Milano, intervista al recluso

Il Manifesto ha pubblicato un’intervista ad uno straniero che si trova trattenuto da oltre un mese nel Centro di Permanenza per i Rimpatri di via Corelli a Milano.
L’uomo, trentunenne, marocchino, ha voluto che venisse scritto anche il suo nome, per dare valore alla sua testimonianza che non doveva restare anonima.
E’ arrivato in Italia quando aveva 13 anni, ha avuto per parecchio tempo il permesso di soggiorno, ma poi ha commesso dei reati essendo diventato tossicodipendente.
Tra la pandemia che gli ha fatto perdere il permesso di soggiorno e le condanne per i reati commessi, è stato deciso il suo rimpatrio. Prima è stato per alcuni mesi nel Cpr di Torino, che l’anno scorso è stato chiuso dopo essere stato devastato nelle rivolte. Poi, dopo due anni di carcere, è stato trasferito il mese scorso direttamente al Cpr di Milano.
In confronto al carcere, il degrado del Cpr è indicibile.
C’è dentro gente con problemi psichiatrici, tossicodipendenti, persone che non vengono seguite.
Si vive nella sporcizia. L’immagine che viene messa accanto all’articolo mostra piatti, forchette, bicchieri, tovaglioli, cibo, lasciati per terra chissà perché.
Vivere in mezzo a quella gente è dannoso per la propria salute mentale e non solo: “Fanno impazzire anche te. Ogni giorno rischi di ammazzare qualcuno”.
Vengono forniti psicofarmaci in grande quantità, senza diagnosi e senza parere dello specialista, solo per calmare i reclusi. Ma i risultati sono drammatici.
Ci sono atti di autoelesionismo quotidiani, nella speranza di uscire.

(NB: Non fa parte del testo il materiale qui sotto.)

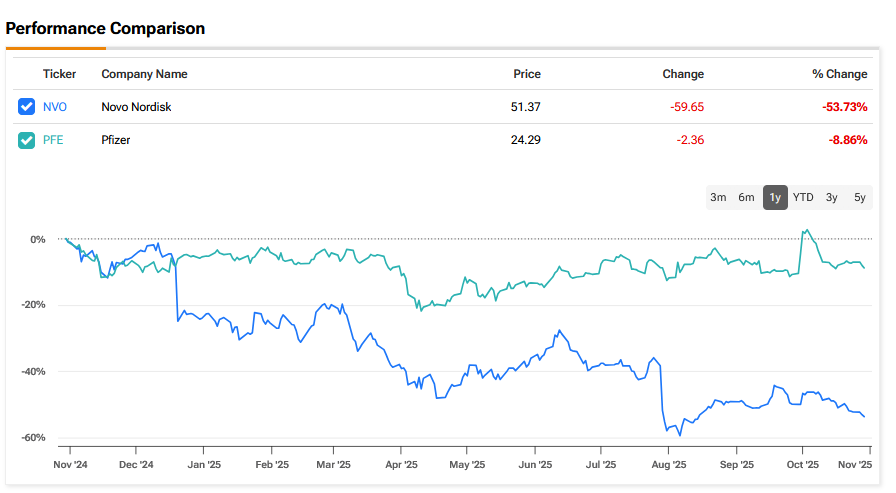896x493 pixels.
Task: Click the Novo Nordisk company name
Action: [x=136, y=107]
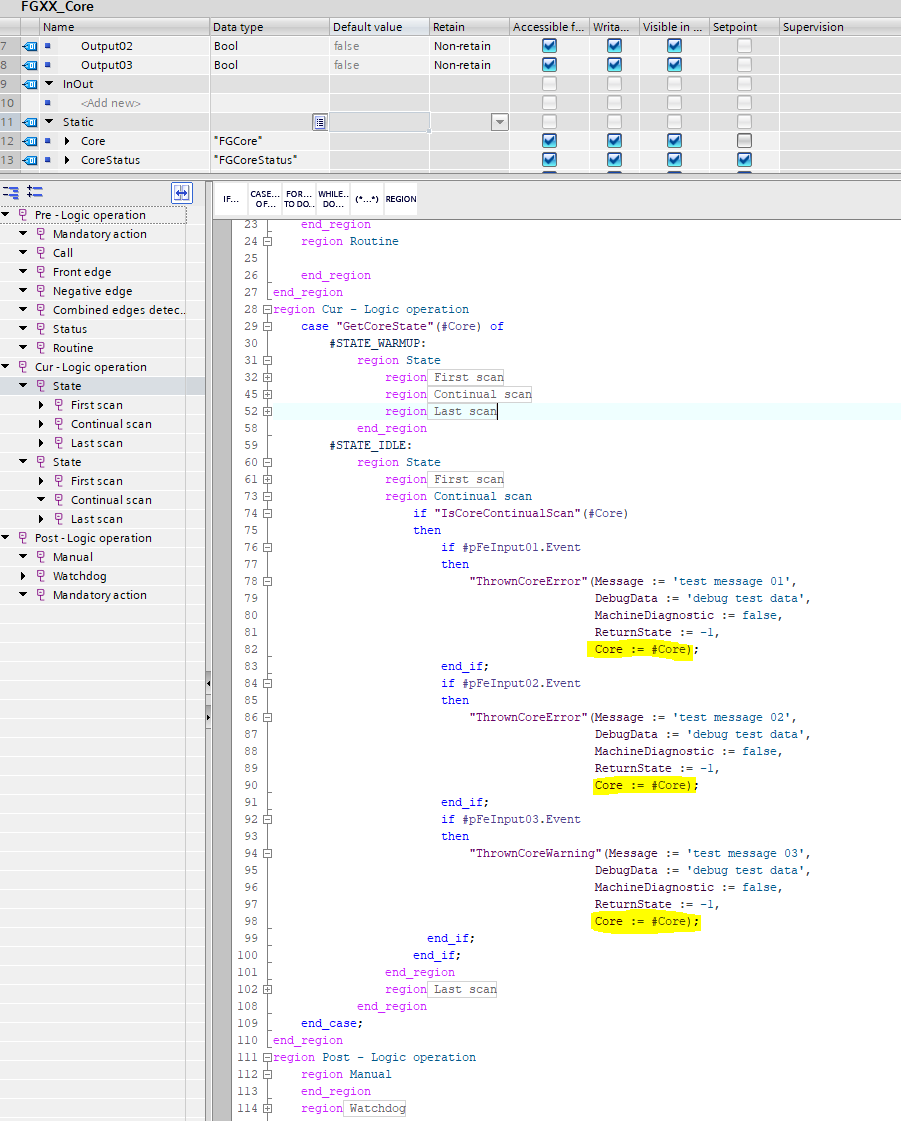The width and height of the screenshot is (901, 1121).
Task: Disable the Setpoint checkbox for CoreStatus
Action: pos(744,160)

Regolarizzarsi è impossibile, pur avendo la buona volontà: le leggi non lo permettono.
Ieri pomeriggio c’è stato a Milano il corteo contro i Cpr.
Repubblica ha dedicato un articolo all’argomento, indignandosi perché c’erano foto di Salvini e Meloni macchiate di rosso.
Il sito nota che nel corteo c’erano anche “le associazioni di palestinesi e pacifisti per il cessate il fuoco a Gaza”.
A febbraio ci sono state delle polemiche perla presenza di “sagome insanguinate” di Benjamin Netanyahu, Giorgia Meloni e Matteo Salvini ad un corteo pro-Palestina a Milano, commentate dallo stesso Salvini sui social.